Tuesday, February 13, 2018

Friendly Local Game Store



Almost a year ago to the day, I announced my intention to write a book. It was naive in its early concept, but we eventually got it done. Today it went live for pre-order. You can order it now for delivery in March (or pick up at the GAMA Trade Show). Electronic only versions, Amazon editions and game trade options will arrive later in May, but if you want a physical copy, it's hard to beat the pre-order deal with free digital content.

When I wrote that post a year ago, I expected the book to be a collection of blog posts interspersed with personal narrative. It turned out to be a whole lot more. Blog posts make terrible book chapters, it turned out. I didn't know exactly how terrible they were until I saw them in a Word document, puny and insubstantial. A blog post is supposed to be pithy and to the point, with a lot of assumed knowledge and at best a nugget of a concept. When I tried to turn those posts into chapters, it wasn't just about expanding a post, it was a full re-write. 

Chapters need themes with supporting concepts hanging off them. They can't assume the reader is "in the know." I can't put "Tradecraft" at the beginning of a chapter and pretend everyone knows what I'm talking about. Having an editor who wasn't a retailer also meant I couldn't get away with anything. All my concepts needed to be explained and the math crunched. That turned out to be a very good thing. The book shines because of my editor and is polished to a brilliant sheen due to my industry outsider, proof readers, who took issue with my business slang and occasional mean spirited discourse.

The obvious question if you read this blog is should I buy the book? I would say the book is inspired by the blog, but it's not a collection of old stuff or even re-worked stuff. It's about 80% new content and the other 20% has been worked over to be much better than the original content. So yes, please buy the book. You won't feel cheated after being a loyal blog reader.

The book has two concepts in one. The first concept is how to build a profitable game store. There are many ways to build a game store and even several that work. Writing this book was an exercise in best practises. It's one thing for me to say what I would do in a blog, but it's quite another to distill a concept down to what I truly believe will work for my readers, folks who may have hundreds of thousands of dollars on the line. 

The premise for this build is getting the owner to a middle class income in five years. That income is roughly $55K a year, a number that might seem overly ambitious to an existing store owner, but is the median household income in this country. So some people will think I'm insane to shoot for such a high income, while professionals will laugh that I'm essentially aiming for the middle. Who invests six figures and five years of their life to aim for ... the middle??? That sums up the game trade pretty well. Working our darnedest to achieve the middle. 

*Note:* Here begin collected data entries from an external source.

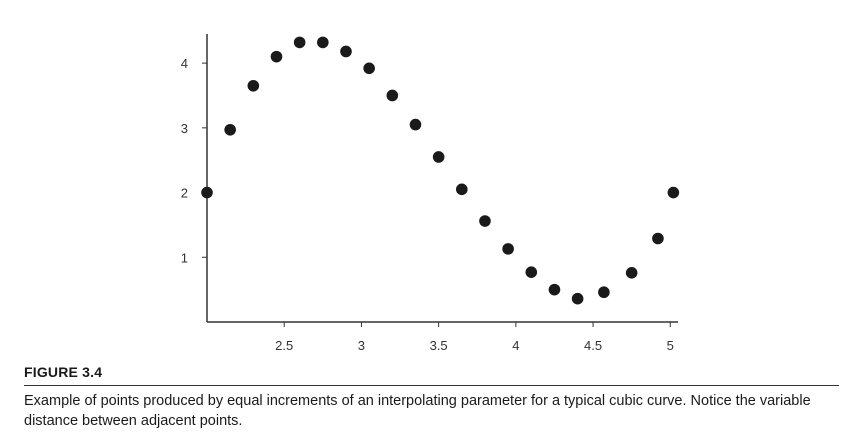  I want to click on y-tick-label: 4, so click(184, 64). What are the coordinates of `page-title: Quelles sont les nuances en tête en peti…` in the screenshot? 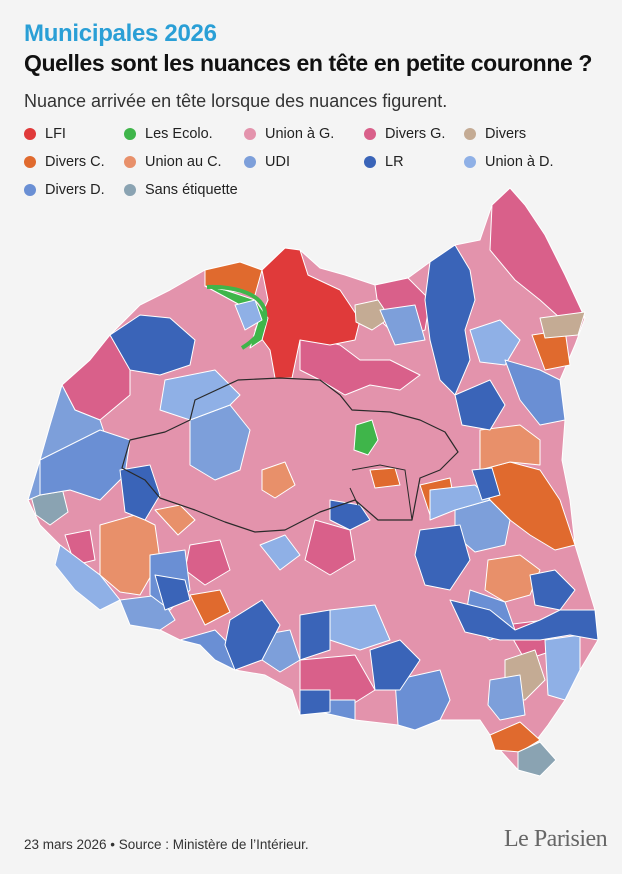 It's located at (308, 63).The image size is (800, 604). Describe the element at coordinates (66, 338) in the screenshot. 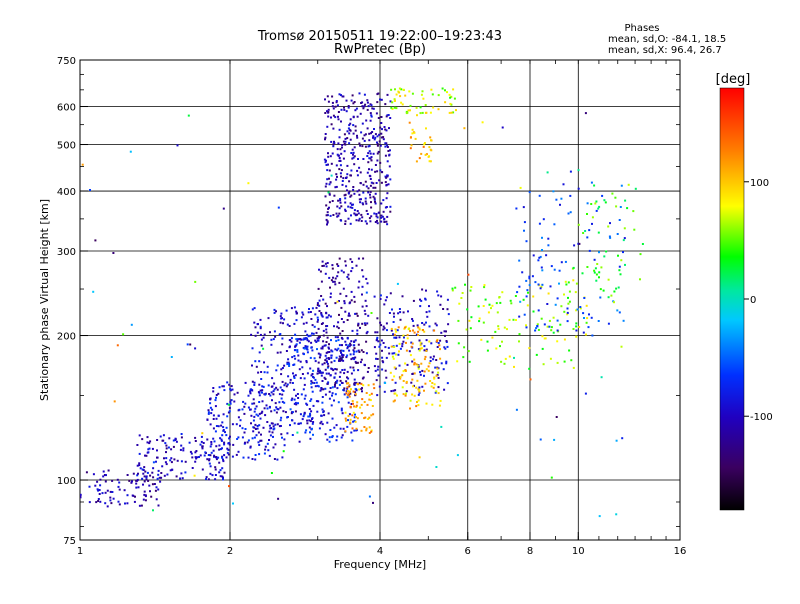

I see `y-tick-label: 200` at that location.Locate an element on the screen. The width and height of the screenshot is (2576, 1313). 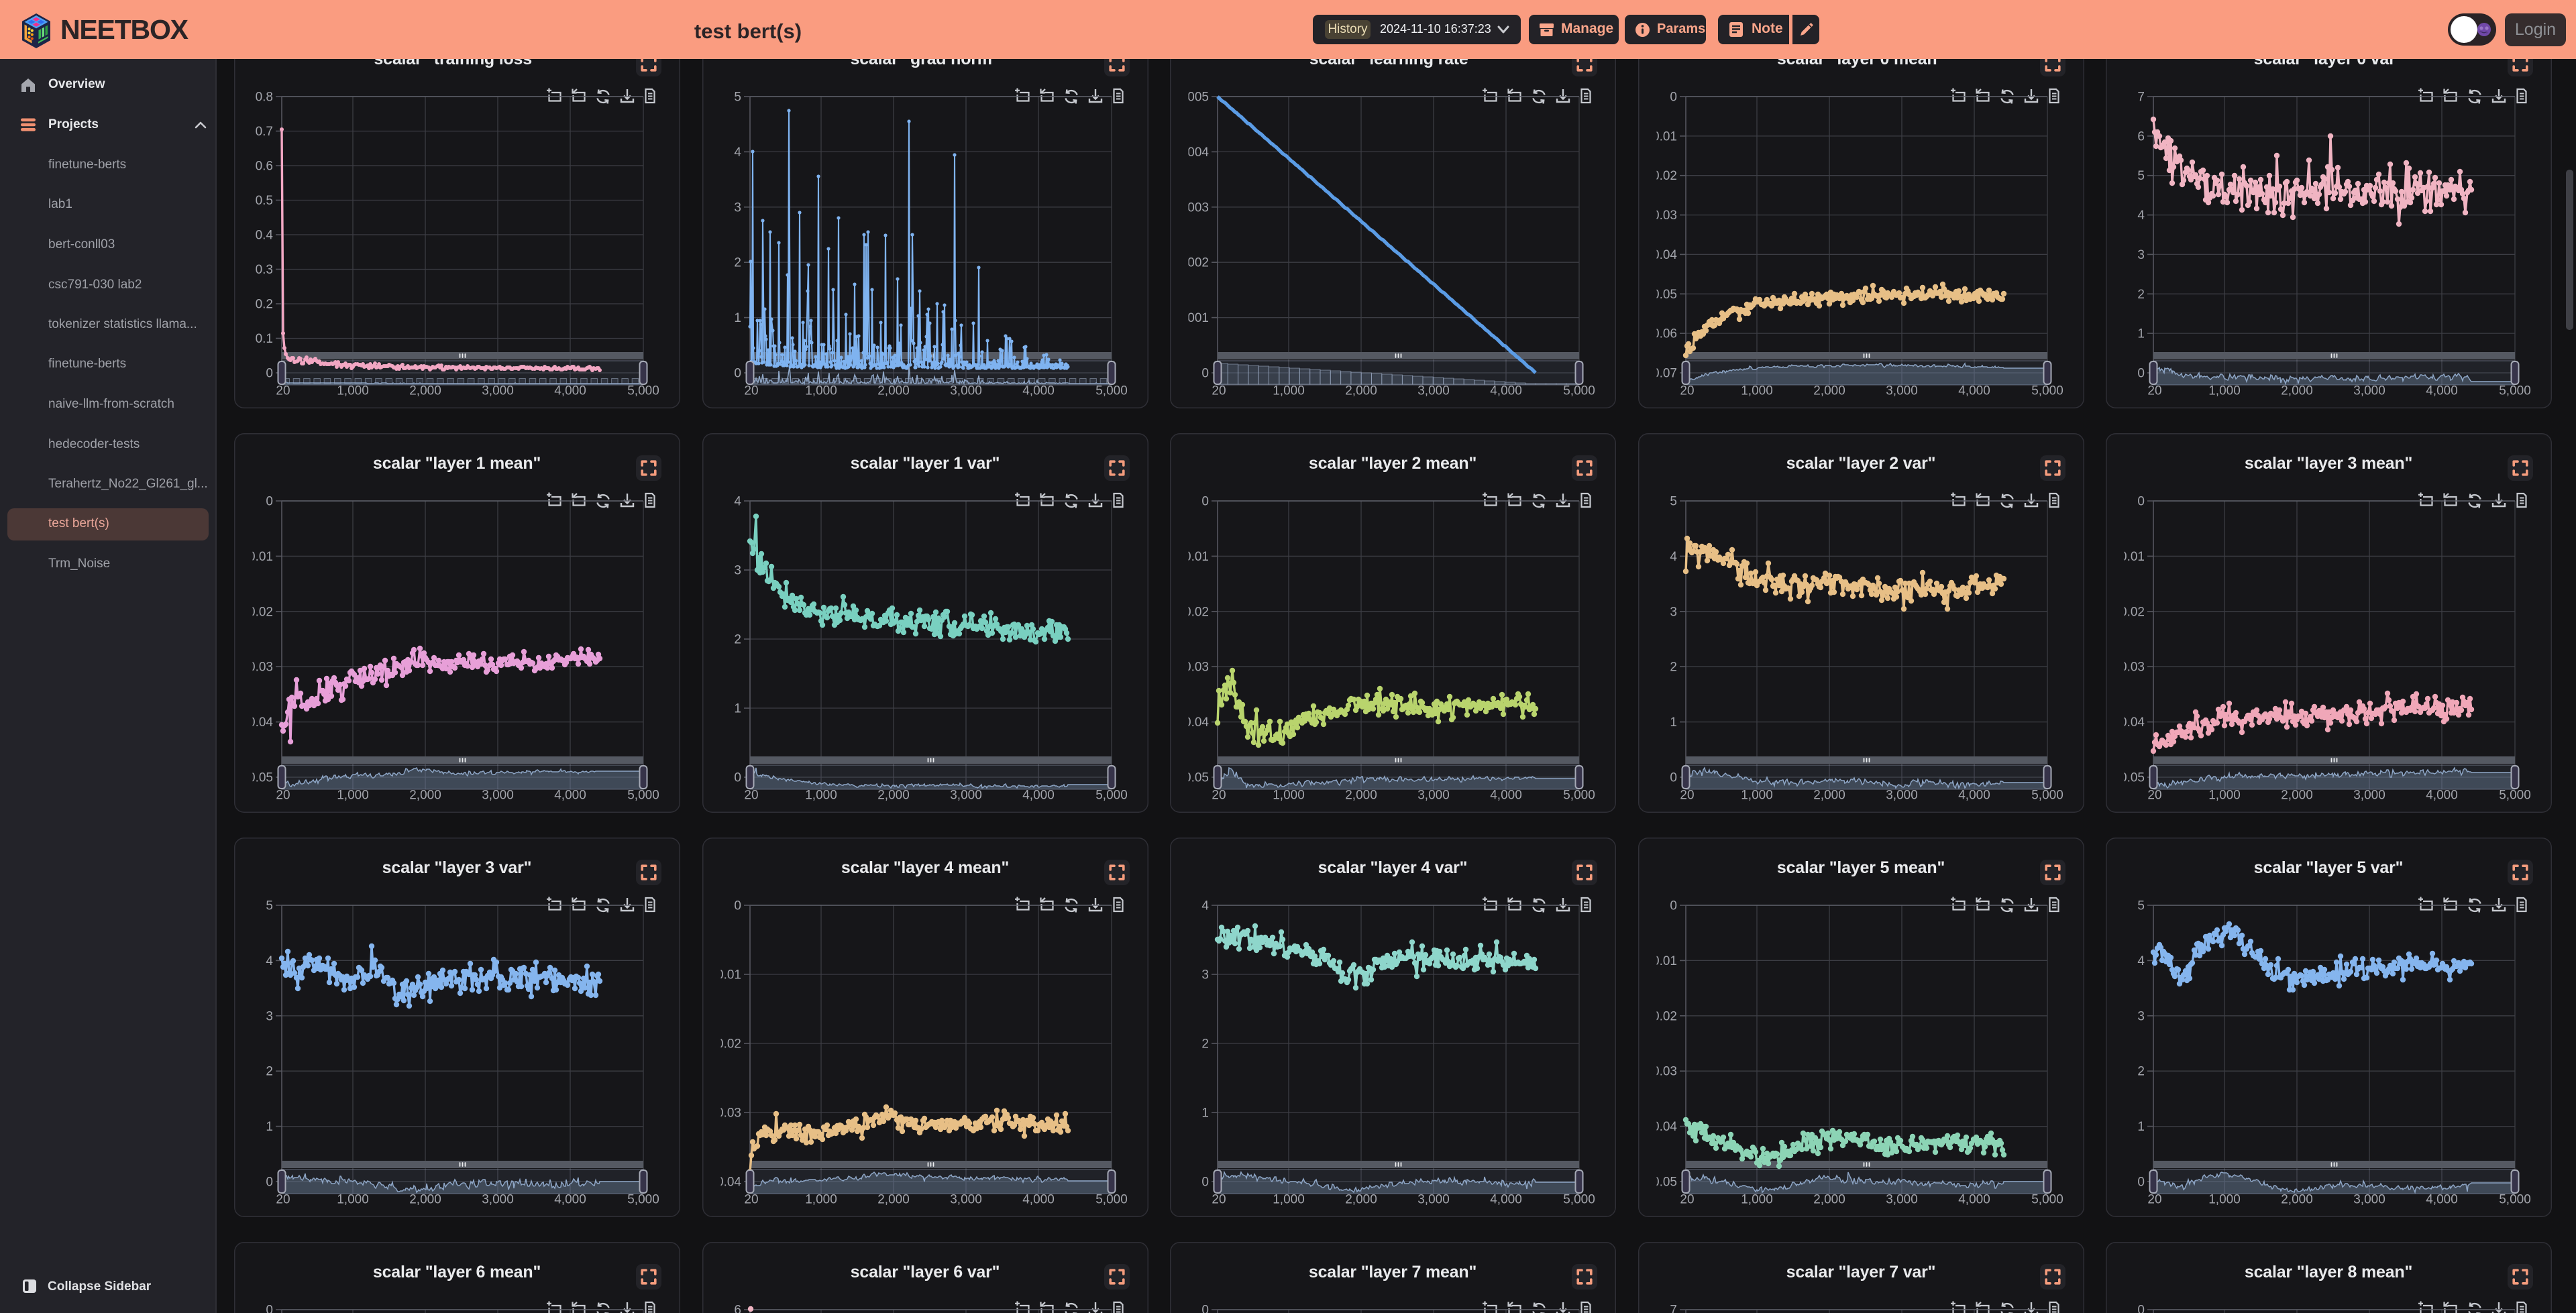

The second concept of the book is a personal narrative. I wrote a book that I wanted to read, which is not a book about building a game store. As an established retailer, retailing books bore me. I read them anyway, but oh man are they tedious. So the second part of this book, interspersed with the how-to,  is my story. It's a narrative of all my mistakes and victories that roughly corresponds with the how-to chapters. Every store owner has singular reasons why they succeeded along with unique failures. It was glorious to write a chapter on how I think you should run your business and then tell stories of how I completely screwed up that area when I tried to do it. If you find my how-to stuff preachy, feel free to skip it for the much more fun narrative. 

The narrative also goes over what was happening in my life during the 14 years of owning a store. There were major illnesses that almost ended my marriage, a new child was born, and I almost lost my house, but turned that defeat into my greatest victory. My attitude had to change over this period, as there was too much on the line. I think you'll get to know me in this book, which is a little scary. 

Thanks again for reading this blog. If you look back far enough, you'll see I had no great plans for this thing. You can find my 40K army lists and photos of my Dungeons & Dragons games. You'll find grand pronouncements of how to do something then descriptions of terrible failure that contradict what I said. I've enjoyed writing it and plan to continue. I hope you enjoy the book as much as I enjoyed writing it. Please let me know what you think of it.